The threat of another government shutdown in fiscal 2019 has come and gone, but lawmakers on both sides of the aisle aren’t giving up their push to secure a few more financial flexibilities for participants in the Thrift Savings Plan during future lapses in appropriations.
Sen. Bill Cassidy (R-La.) is the latest member of Congress to introduce legislation that would waive the typical penalty that TSP participants would usually incur if they take a hardship withdrawal before a certain age.
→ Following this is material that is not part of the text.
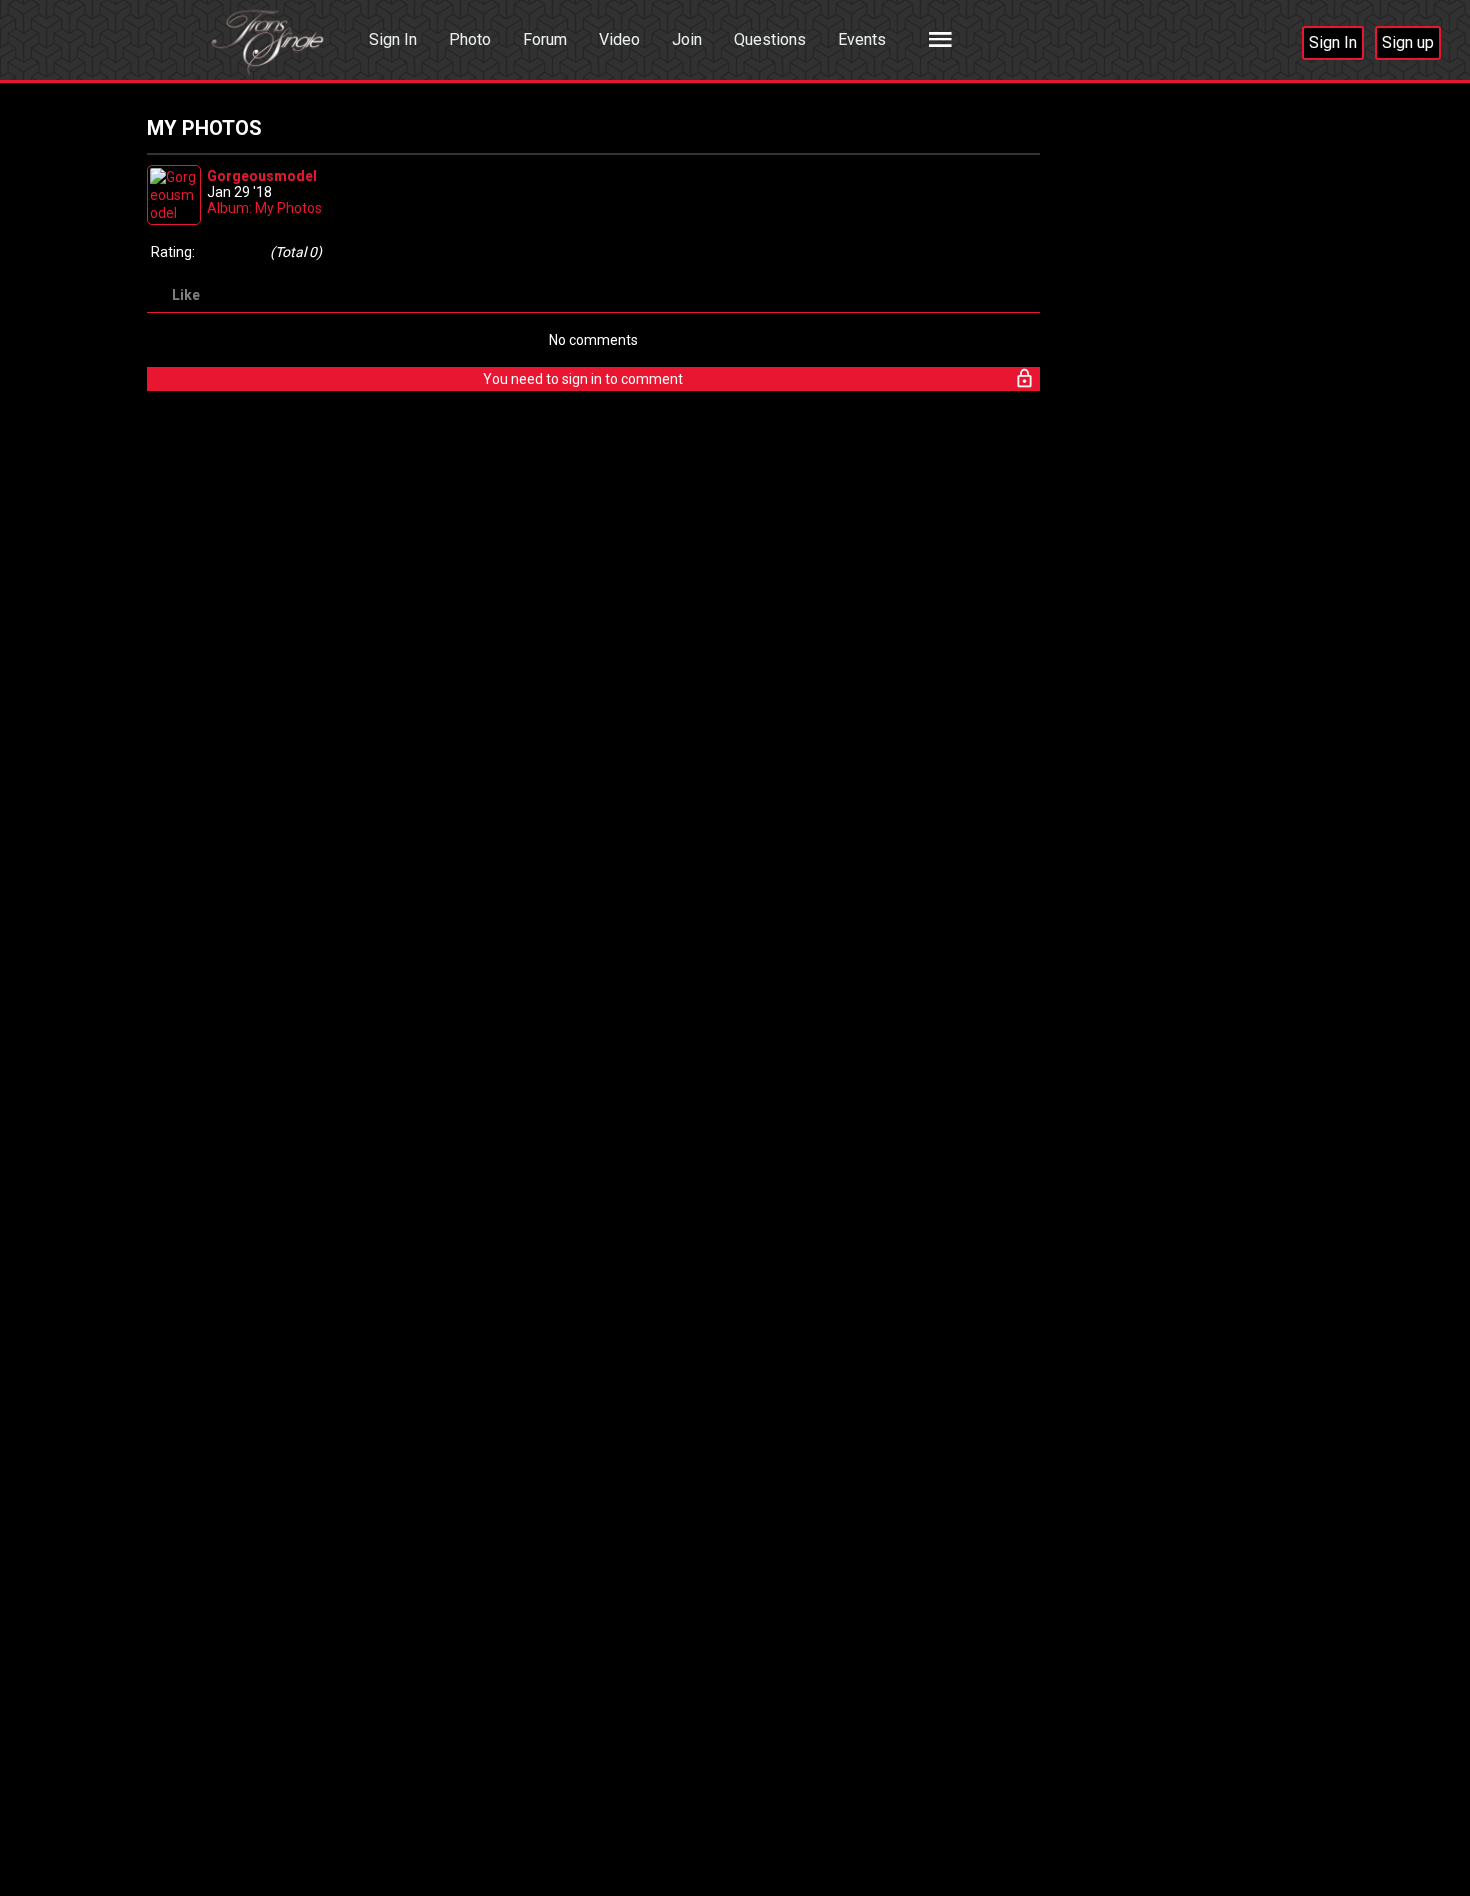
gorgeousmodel (262, 176)
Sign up (1408, 42)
Cassidy’s bill essentially mimics language that the Federal Retirement Thrift Investment Board, the agency that administers the TSP, had written following 2017’s devastating hurricane season. The legislation would treat a government shutdown as a financial hardship and allow current federal employees under the age of 59-and-a-half to withdraw from their TSP accounts without incurring a 10 percent early withdrawal penalty tax.
With Cassidy’s bill, there are now five pieces of legislation that aim to accomplish this similar goal. The bills would also let TSP participants repay the hardship loans under certain deadlines and parameters.
The FRTIB is still working with congressional staffers to change the original legislative text to something the agency can implement, said Kim Weaver, director for external affairs.
Reps. Pete Olson (R-Texas), Don Beyer (D-Va.), Ed Perlmutter (D-Colo.) and Elaine Luria (D-Va.), along with Sens. Tim Kaine (D-Va.), Ron Wyden (D-Ore.), Patty Murray (D-Wash.) and Susan Collins (R-Maine), were among the members who had originally introduced or co-sponsored one of these bills.
“The bills are going to be amended as they move forward,” Weaver said at the board’s monthly meeting Monday. “I’m told by staff on both sides that they intend to get this type of legislation in permanent law. If there’s another government shutdown come Oct. 1, which would be the next opportunity, [we don’t want] this scramble we experienced in January.”
From Weaver’s perspective, there’s bipartisan, bicameral support for some sort of legislation in this Congress regardless of the timing of the next government shutdown, though she said it’s unclear which bill would be the most likely to move forward.
Meanwhile, the FRTIB is still noticing the impact of the 35-day government shutdown in other ways.
The FRTIB saw a 25 percent jump in hardship withdrawals in January. New loan requests, however, at this point are stable.
The agency also saw a lower than usual increase in participation to the Federal Employee Retirement System (FERS) last month. The FERS participation rates went up just less than 1 percent in January, meaning that 90.3 percent of FERS employees deferred money to the Thrift Savings Plan that month.
“We’re attributing that to the furlough,” Tee Ramos, FRTIB’s director of participant service, said. “There are several organizations where we derive our numbers, and there were several organizations that didn’t have payroll for that month.”
Auditor finds TSP cybersecurity lacking
The TSP is still struggling with its cybersecurity posture and hasn’t fully developed and implemented an effective information security program, according to the most recent results of an independent Federal Information Security Modernization Act (FISMA) audit.
The FRTIB has been struggling to meet FISMA requirements since at least fiscal 2016, when the agency conducted its first-ever such audit. The agency suffered a cyber breach back in 2012, when hackers accessed personal information for 123,000 TSP participants through one of its contractors.
Using the FISMA maturity model, an independent auditor considered three out of eight domains as “defined.” The remaining five are still considered “ad-hoc,” meaning most FRTIB security policies and procedures aren’t formalized and still reactive in nature.
The FRTIB doesn’t have an inspector general and uses an independent consultant, Williams Adley in this case, to review the agency’s compliance.
Data protection and privacy, identity and access management and configuration management were among the three domains that moved up a notch on the FISMA model rating this past year, according to the Williams Adley audit.
“Many initiatives were in place during the year, but by the time our assessment had concluded, those initiatives were either not completed or they had just recently been completed and we weren’t able to assess the level of completion,” the auditors said at Monday’s board meeting.
Both the agency and the auditors were relatively confident the FRTIB’s cyber posture would, in fact, continue to improve in the coming years. The agency has had one permanent chief technology officer (CTO) on board for nearly a full year now, who’s leading the FRTIB’s FISMA response strategy.
The agency also found a deputy CTO and formed an enterprise risk management steering committee, which has a direct reporting line to FRTIB management and the executive director.
Williams Adley told the board it sees signs that more secure leadership, along with the FRTIB’s improvement strategy, demonstrate that the agency is thinking about cybersecurity in a different way.
Patrick Bevill, the FRTIB’s relatively new chief information security officer, said the agency would segment “cure activities” into 90-day, six month and one-year blocks for the eight FISMA domains. The goal is to bring all domains to the “consistently implemented” level by at least 2020.